Exercise instructions:
Repeat the data from the line holding "Select DB Overhead Squat in summary list" through the line holding "pyautogui.click(x=411, y=470)", inclusive, changing "three-dot menu" to "overflow menu" and leaving everything else as it is.

Material shown:
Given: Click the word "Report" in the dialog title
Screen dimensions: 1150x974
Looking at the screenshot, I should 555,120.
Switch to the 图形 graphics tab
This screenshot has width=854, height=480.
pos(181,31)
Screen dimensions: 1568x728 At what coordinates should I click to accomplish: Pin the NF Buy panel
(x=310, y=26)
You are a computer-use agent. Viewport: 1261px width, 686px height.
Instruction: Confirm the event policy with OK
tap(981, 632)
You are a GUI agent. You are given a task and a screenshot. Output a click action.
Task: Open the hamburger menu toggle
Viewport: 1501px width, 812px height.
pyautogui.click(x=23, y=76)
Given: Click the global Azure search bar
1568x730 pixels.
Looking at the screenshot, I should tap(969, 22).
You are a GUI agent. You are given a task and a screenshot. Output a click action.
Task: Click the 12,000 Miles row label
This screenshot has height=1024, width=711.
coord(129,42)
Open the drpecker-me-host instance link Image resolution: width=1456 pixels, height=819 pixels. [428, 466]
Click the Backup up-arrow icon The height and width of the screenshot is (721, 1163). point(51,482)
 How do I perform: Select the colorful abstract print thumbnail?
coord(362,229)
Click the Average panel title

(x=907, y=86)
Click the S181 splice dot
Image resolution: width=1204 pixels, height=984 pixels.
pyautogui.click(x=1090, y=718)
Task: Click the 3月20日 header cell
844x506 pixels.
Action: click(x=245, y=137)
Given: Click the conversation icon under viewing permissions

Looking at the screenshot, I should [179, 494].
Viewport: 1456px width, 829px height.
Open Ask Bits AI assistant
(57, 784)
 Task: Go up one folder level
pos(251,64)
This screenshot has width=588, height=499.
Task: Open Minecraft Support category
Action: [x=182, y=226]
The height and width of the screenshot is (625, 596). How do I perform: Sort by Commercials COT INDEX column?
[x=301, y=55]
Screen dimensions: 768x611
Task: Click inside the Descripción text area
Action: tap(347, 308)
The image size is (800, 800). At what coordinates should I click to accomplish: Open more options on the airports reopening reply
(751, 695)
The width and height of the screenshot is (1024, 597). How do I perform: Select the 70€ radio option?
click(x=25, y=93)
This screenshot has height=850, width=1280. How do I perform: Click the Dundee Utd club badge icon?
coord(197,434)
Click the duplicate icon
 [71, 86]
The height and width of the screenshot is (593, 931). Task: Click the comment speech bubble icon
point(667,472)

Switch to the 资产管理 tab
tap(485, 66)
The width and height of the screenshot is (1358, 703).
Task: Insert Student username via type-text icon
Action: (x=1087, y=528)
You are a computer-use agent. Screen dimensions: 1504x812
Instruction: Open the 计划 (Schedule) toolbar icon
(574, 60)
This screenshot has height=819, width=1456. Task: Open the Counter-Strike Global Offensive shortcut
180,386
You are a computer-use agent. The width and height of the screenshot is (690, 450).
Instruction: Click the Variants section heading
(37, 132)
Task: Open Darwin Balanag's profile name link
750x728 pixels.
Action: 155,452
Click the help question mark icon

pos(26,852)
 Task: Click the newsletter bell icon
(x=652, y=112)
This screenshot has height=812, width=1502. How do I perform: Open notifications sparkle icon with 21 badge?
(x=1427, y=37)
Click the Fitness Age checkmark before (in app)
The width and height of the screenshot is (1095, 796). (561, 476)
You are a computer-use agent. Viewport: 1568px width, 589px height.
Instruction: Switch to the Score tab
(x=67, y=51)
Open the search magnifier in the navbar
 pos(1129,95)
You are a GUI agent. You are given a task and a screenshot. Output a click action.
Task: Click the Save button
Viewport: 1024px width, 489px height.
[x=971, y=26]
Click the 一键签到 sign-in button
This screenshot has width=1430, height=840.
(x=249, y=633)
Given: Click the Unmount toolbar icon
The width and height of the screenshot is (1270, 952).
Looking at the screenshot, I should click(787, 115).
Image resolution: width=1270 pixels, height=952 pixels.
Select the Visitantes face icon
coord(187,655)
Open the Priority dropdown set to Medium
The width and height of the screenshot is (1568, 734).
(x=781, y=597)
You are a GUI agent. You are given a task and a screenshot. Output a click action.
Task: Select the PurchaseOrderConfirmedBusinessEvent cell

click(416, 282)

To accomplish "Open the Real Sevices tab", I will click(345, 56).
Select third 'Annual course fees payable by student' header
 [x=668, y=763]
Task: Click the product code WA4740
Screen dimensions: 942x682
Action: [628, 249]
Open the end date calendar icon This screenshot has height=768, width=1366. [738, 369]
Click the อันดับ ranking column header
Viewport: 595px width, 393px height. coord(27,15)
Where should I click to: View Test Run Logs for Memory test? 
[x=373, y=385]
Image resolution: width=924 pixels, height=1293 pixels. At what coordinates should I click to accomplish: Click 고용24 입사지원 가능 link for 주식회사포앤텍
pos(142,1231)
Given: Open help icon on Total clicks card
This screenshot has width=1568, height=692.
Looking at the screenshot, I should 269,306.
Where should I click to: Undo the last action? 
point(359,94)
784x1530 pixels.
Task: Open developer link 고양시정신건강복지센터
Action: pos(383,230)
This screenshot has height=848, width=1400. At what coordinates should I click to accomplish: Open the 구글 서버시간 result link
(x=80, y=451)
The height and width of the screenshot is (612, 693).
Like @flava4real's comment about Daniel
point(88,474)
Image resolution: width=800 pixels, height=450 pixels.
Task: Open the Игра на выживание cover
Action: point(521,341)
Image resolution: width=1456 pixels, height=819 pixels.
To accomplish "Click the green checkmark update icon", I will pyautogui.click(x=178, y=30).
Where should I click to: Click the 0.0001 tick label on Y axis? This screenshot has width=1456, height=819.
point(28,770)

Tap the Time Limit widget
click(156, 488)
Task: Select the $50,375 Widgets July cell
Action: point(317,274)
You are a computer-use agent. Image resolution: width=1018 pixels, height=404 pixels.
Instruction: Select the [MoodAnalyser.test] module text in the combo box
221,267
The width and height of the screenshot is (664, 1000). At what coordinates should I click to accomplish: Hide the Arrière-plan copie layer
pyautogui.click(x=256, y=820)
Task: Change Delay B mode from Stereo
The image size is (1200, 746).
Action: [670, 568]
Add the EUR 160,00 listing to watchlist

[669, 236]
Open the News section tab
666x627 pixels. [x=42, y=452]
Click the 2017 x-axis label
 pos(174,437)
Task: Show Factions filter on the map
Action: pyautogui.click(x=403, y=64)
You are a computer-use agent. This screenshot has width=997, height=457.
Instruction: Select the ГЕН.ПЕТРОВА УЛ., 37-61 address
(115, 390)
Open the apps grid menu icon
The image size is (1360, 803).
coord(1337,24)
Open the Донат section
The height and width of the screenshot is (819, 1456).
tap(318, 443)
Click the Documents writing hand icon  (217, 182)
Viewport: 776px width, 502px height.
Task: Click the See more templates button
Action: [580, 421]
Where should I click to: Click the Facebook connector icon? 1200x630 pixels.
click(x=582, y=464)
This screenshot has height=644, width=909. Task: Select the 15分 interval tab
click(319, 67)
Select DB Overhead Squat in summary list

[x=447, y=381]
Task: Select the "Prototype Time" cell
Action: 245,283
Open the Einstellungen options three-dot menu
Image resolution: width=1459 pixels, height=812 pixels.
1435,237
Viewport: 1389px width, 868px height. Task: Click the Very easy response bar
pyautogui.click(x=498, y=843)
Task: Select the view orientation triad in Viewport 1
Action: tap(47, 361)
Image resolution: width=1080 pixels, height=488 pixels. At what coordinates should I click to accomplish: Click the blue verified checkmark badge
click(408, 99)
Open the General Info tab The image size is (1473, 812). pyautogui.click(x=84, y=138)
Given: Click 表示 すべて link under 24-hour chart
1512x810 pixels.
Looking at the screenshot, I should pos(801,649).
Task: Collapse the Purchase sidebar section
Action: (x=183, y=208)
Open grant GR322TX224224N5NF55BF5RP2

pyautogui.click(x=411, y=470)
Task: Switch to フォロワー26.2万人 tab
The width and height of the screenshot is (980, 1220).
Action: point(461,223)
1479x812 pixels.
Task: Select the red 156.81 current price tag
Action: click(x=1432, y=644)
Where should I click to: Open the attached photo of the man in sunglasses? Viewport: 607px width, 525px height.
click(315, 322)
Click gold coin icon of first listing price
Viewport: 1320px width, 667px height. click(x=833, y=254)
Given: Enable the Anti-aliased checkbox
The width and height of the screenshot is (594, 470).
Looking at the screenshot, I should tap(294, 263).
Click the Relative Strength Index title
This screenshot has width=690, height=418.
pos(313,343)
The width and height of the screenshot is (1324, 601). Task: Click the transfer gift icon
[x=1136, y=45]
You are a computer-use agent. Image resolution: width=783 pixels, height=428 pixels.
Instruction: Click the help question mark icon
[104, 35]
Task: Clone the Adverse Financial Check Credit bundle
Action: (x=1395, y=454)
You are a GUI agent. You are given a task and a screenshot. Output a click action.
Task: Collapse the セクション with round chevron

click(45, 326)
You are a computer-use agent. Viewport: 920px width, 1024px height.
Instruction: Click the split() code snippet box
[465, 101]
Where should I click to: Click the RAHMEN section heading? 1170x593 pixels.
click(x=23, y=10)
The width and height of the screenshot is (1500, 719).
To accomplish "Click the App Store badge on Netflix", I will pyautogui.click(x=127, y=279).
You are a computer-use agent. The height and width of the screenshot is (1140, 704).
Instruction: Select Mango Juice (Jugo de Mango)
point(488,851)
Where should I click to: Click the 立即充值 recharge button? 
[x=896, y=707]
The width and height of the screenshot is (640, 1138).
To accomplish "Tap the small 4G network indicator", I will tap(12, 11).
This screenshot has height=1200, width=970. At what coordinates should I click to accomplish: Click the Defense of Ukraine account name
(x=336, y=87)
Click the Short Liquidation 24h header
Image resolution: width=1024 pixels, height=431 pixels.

Exercise solution:
Select DB Overhead Squat in summary list

[x=447, y=381]
Task: Select the "Prototype Time" cell
Action: 245,283
Open the Einstellungen options overflow menu
Image resolution: width=1459 pixels, height=812 pixels.
1435,237
Viewport: 1389px width, 868px height. Task: Click the Very easy response bar
pyautogui.click(x=498, y=843)
Task: Select the view orientation triad in Viewport 1
Action: tap(47, 361)
Image resolution: width=1080 pixels, height=488 pixels. At what coordinates should I click to accomplish: Click the blue verified checkmark badge
click(408, 99)
Open the General Info tab The image size is (1473, 812). pyautogui.click(x=84, y=138)
Given: Click 表示 すべて link under 24-hour chart
1512x810 pixels.
Looking at the screenshot, I should pos(801,649).
Task: Collapse the Purchase sidebar section
Action: (x=183, y=208)
Open grant GR322TX224224N5NF55BF5RP2

pyautogui.click(x=411, y=470)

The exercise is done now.